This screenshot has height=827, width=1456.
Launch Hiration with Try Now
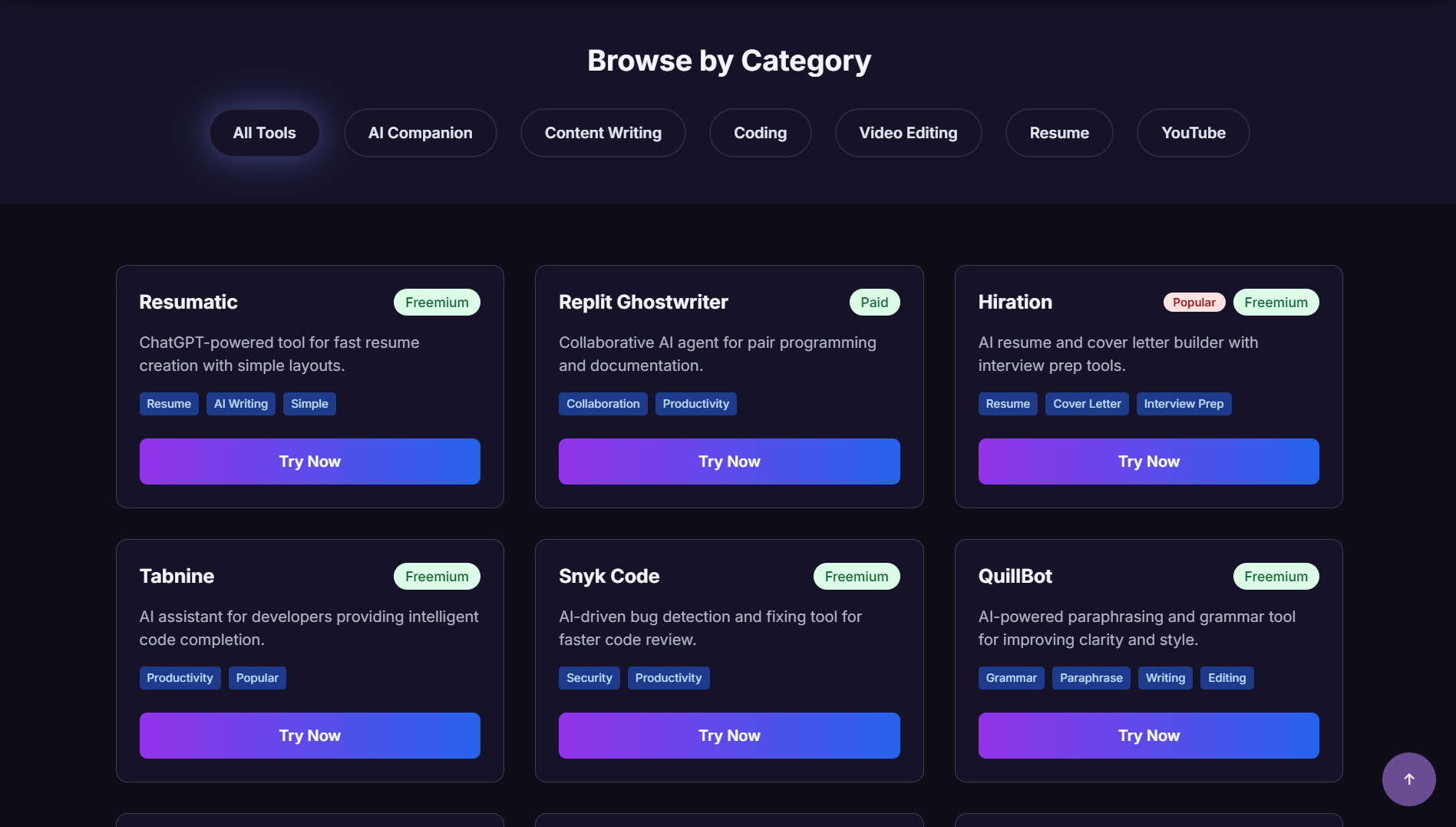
* * *
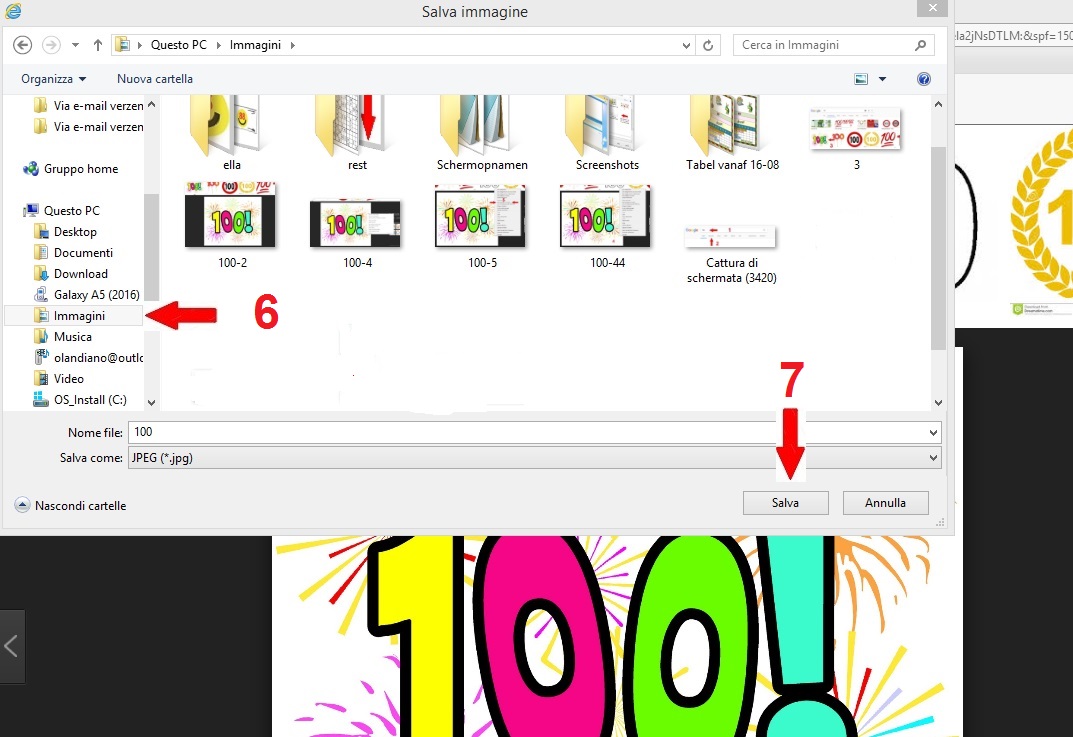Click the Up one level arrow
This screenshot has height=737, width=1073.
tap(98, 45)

What the task requires =
Above are some lines. Repeat exactly, and only, those from the line that has "This screenshot has height=827, width=1456." through the line that has "Launch Hiration with Try Now".

Task answer =
This screenshot has height=827, width=1456.
Launch Hiration with Try Now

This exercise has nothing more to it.